EXERCISE TEXT >>
☆ ☆ ☆ ☆

We've just finished reading an extensive internal investigation from Kaspersky Lab.
It looks at the alleged use of the company's antivirus program as a Russian government helper that stole secret U.S. documents.
It turns out Eugene Kaspersky himself, the CEO, knew years ago that secret documents were pulled back to its network. That's just one of the surprises in this report.
This is all in response to a Wall Street Journal article which suggested an NSA contractor had secret information stolen by Russian hackers after the hackers apparently identified those files through Kaspersky Anti-Viruss.
The program was running on the worker's personal computer, where he had saved some classified information.
Kaspersky says there is evidence someone else hacked the NSA contractor's computer
"During the investigation, we also discovered a very interesting twist to the story that has not been discussed publicly to our knowledge. It appears the system was actually compromised by a malicious actor on October 4, 2014, at 23:38 local time, specifically by a piece of malware hidden inside a malicious MS Office ISO," the company report says.
It claims the malware involved would have been detected and stopped by Kaspersky Anti-Virus because it was already a known threat, and therefore the antivirus program was disabled at the time of the malware infection.
In other words, it wasn't us, but another unknown malicious actor who hacked the computer when Kaspersky was taken off the job by the computer's user.
Kaspersky CEO admits knowing about secret documents from NSA contractor
One really fascinating detail is that Eugene Kaspersky himself came to know about secret documents on the NSA contractor's computer because he was alerted by an analyst.
But how and why did this happen if Kaspersky wasn't secretly trying to steal this information for the Russian government?
The answers come in a 10-question Q&A around what Kaspersky saw and why the company saw it, plus what happened next:
Q4: Was there actually classified information found on the system inadvertently?

☆ ☆ ☆ ☆

INFORMATION SHOWN >>
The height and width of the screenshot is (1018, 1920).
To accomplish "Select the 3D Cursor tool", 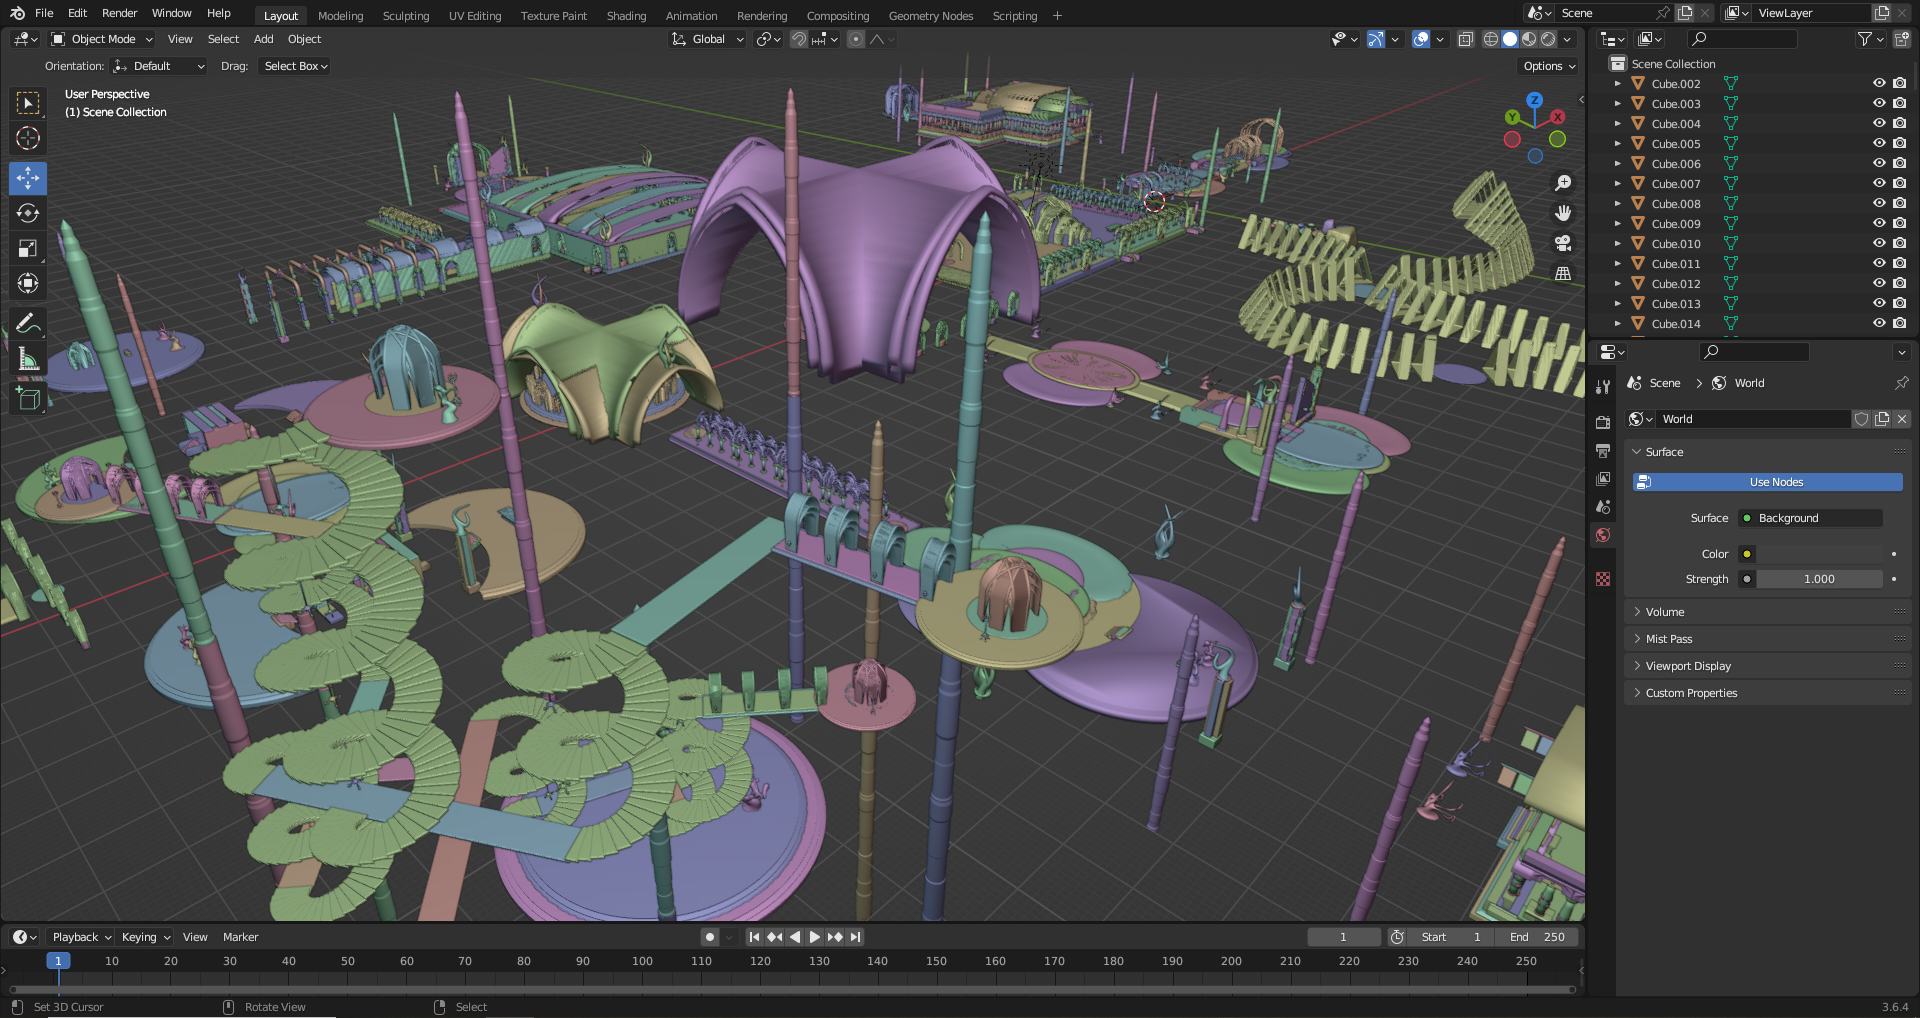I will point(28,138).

☆ ☆ ☆ ☆

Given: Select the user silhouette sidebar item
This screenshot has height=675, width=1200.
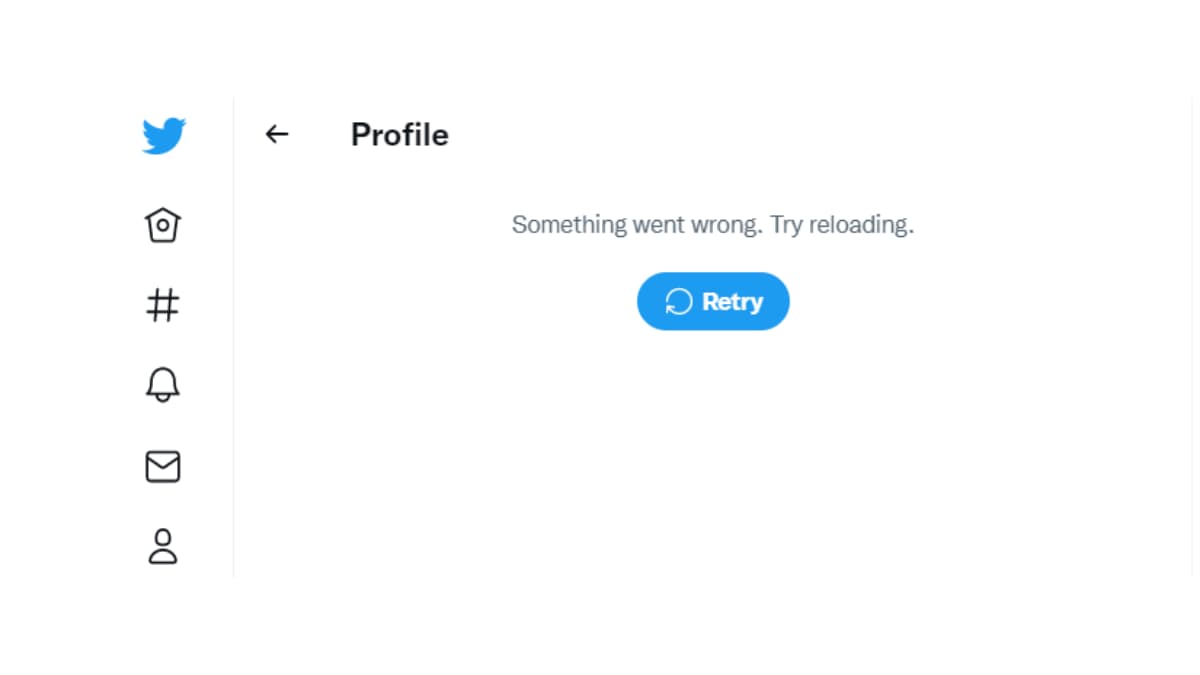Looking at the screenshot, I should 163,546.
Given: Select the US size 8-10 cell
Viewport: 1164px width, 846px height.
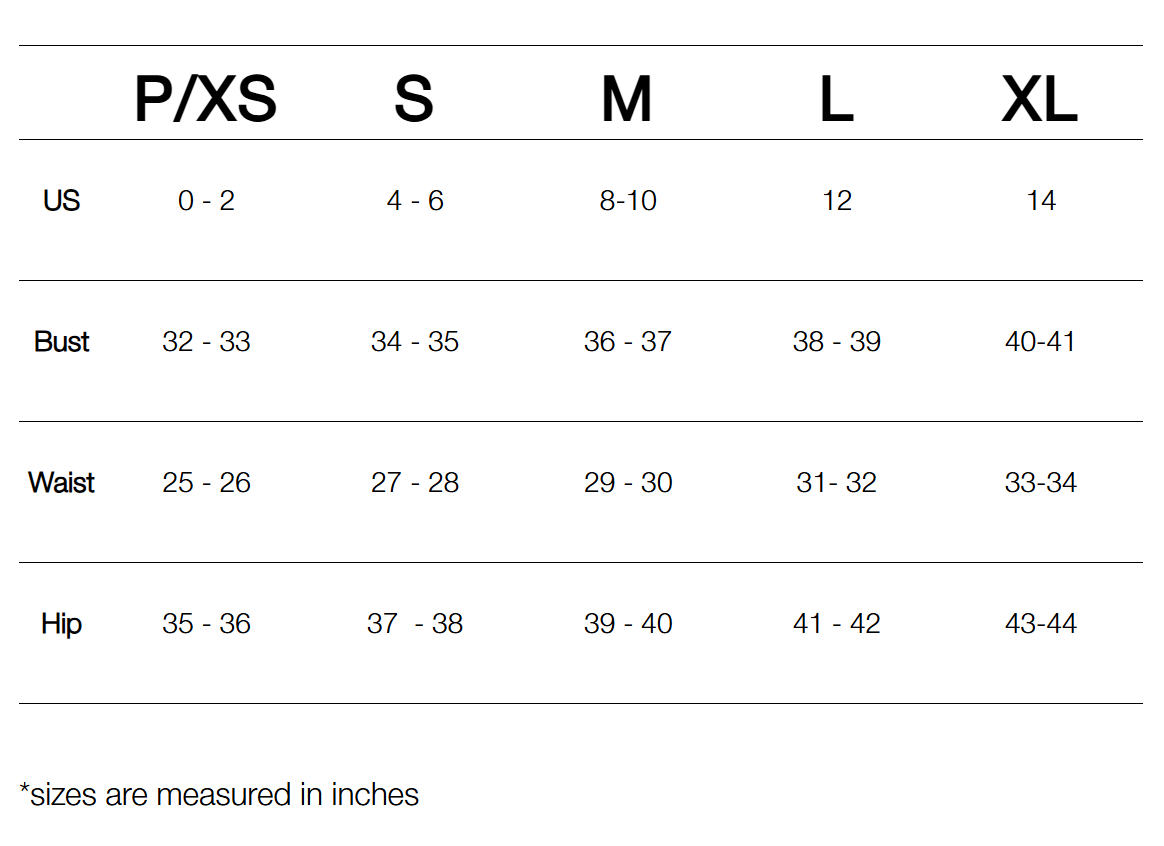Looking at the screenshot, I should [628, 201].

☆ ☆ ☆ ☆

WHAT IS EXPECTED >>
Transcribe the Kaspersky investigation article from "Kaspersky CEO admits" to "the Russian government?".

WORKED SOLUTION >>
Kaspersky CEO admits knowing about secret documents from NSA contractor
One really fascinating detail is that Eugene Kaspersky himself came to know about secret documents on the NSA contractor's computer because he was alerted by an analyst.
But how and why did this happen if Kaspersky wasn't secretly trying to steal this information for the Russian government?